In praying our thanks, let’s also see the need to take action in world

 By Dale Turner Nov. 22, 1998


  Thanksgiving is only five days away.

  It could be said that Thanksgiving is the most impor­tant day of the year because without gratefulness and thanks­giving, Christmas would lose much of its meaning.

  Thanksgiving is a unique holi­day. It did not begin with a savage battle, the fall of a great city or the birth of a great statesman. It began with the birth of a spirit   the spirit of gratitude.

  Thanksgiving is essentially a home and family day. People will travel hundreds of miles to get back to the old home, sit together at dinner, make a family circle complete and know the happiness of being with those they love.

  The tradition has great value, for so much today tends, to disrupt the family and lessen the meaning of home relationships.

  When our Pilgrim Fathers instituted this anniversary, it was for them no holiday. They were separated by the breadth of the ocean from home, family and friends. A bleak prospect confront­ed them. For what, then, did they give thanks?

  The root of their thanksgiving was the conviction that an overrul­ing providence had enabled them to lay the foundations of a new commonwealth in which freedom of thought, worship and political action were assured.

  On that first Thanksgiving Day, they dedicated themselves to that ideal. From the first, it was their faith that this new land had been made the custodian of ideals, the trustee of precious principles which it was their mission to uphold and defend for all the races on Earth.

  Ever since, our great leaders have taught us that to the United States has been entrusted a
world task   that its mission is to be the leader and helper of the people of the world.

"My dream," said Woodrow Wilson, "is that as the years go on and the world knows more and more of America, it will turn to America for those moral inspira­tions which lie at the base of all freedom; that the world will never fear America unless it feels that she is engaged in some enterprise which is inconsistent with the rights of humanity; and that America will come into the full light of the day when all shall know that she puts human rights above all other rights and that her flag is the flag not only of America. but of humanity.”


  Source of nation’s greatness
  In 1835, the French writer Alexis de Tocqueville published a systematic analysis of democracy as he found it in the United States.

  He wrote: "I sought for the genius and greatness of America in her commodious harbors and ample rivers, and it was not there.

  I sought for the greatness and genius of America in her fertile fields and boundless forests, and it was not there. I sought for the greatness and genius of America in her rich mines and her vast world commerce, and it was not there.

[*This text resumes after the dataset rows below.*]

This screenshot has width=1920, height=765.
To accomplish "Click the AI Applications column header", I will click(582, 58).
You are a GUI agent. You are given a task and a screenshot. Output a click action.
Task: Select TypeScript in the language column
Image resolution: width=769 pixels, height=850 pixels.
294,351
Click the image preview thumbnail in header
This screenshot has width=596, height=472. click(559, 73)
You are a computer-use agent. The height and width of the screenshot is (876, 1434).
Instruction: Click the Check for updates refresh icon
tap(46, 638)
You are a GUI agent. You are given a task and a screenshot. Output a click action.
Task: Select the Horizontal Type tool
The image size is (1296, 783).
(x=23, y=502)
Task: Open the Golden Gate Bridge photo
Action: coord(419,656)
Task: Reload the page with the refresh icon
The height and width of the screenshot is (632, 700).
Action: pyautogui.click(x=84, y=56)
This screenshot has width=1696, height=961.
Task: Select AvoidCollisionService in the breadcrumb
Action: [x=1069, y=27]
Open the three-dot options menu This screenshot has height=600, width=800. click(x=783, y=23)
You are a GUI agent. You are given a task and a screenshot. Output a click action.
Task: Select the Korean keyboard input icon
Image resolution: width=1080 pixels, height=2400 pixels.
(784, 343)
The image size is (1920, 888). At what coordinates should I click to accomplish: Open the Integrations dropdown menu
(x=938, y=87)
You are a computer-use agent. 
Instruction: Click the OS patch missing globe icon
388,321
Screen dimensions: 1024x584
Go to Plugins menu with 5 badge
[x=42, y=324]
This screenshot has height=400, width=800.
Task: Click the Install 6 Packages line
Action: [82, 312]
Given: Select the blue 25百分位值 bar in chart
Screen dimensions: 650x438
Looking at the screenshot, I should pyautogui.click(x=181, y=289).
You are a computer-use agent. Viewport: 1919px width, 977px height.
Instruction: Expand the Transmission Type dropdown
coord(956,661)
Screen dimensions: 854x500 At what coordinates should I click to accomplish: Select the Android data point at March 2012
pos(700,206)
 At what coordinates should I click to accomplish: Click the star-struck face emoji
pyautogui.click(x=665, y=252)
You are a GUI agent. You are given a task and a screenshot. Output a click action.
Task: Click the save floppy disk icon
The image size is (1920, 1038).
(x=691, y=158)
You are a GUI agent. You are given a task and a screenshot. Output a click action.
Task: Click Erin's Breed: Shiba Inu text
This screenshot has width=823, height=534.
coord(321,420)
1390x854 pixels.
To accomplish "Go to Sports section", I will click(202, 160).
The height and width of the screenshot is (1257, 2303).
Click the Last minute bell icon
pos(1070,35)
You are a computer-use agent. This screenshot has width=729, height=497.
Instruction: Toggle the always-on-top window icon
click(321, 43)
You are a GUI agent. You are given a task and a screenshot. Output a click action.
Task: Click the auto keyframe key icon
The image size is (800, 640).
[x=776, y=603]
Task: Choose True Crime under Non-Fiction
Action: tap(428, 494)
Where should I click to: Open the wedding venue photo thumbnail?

  "I sought for the greatness and genius of America in her public school system and her institutions of learning, and it was not there. I sought for the greatness and genius of America in her demo­cratic Congress and matchless Constitution, and it was not there.

  "Not until I went into the. churches of America and heard here pulpits aflame with righ­teousness did I understand the secret of her genius and power. America is great because America is good, and if America ever ceases to be good, America will cease to be great."

  A strong and vital church is the leaven that lifts and encourages our country to be the good it was intended to be.

  Let God be thanked that there is an institution on Earth that has a high opinion of us all an institution that teaches that we are all children of one God, with divine origin, supreme worth, boundless possibilities and eternal destiny; an institution that proclaims that there is but one race and but one language of love; a church that earnestly endeavors to embody the principles, attitudes and ac­tions of Jesus in healing the sick, caring for the poor, clothing the naked, feeding the hungry and earnestly proclaiming the word of peace.


   A model for the whole world

  The unity, oneness and work­ability we have nurtured and maintained in America for more than two centuries are truly a model for the whole world. Some­day, God willing and humans assenting, we shall recognize our oneness as the Family of one Father and the pledge of our allegiance will be "one world, "indivisible, with liberty and justice for all."
  It will be impossible for any thoughtful person in America on Thanksgiving Day to sit at a table loaded with food without remem­bering that there are hundreds of millions of hungry
people in our world today, The sense of our abundance must beget, on peril of moral deterioration, an equal sense of compassion, charity and generosity.

Years ago, "Dear Abby" pub­lished her Thanksgiving prayer. It is as appropriate today as it was years go.

O heavenly Father, we thank Thee for food and remember the hungry.

We thank Thee for health and remember the sick.

We thank Thee for friends and remember the friendless.

We thank Thee for freedom and remember the enslaved.

May this remembrances stir us to service

That Thy gifts to us may be used for others.

Amen.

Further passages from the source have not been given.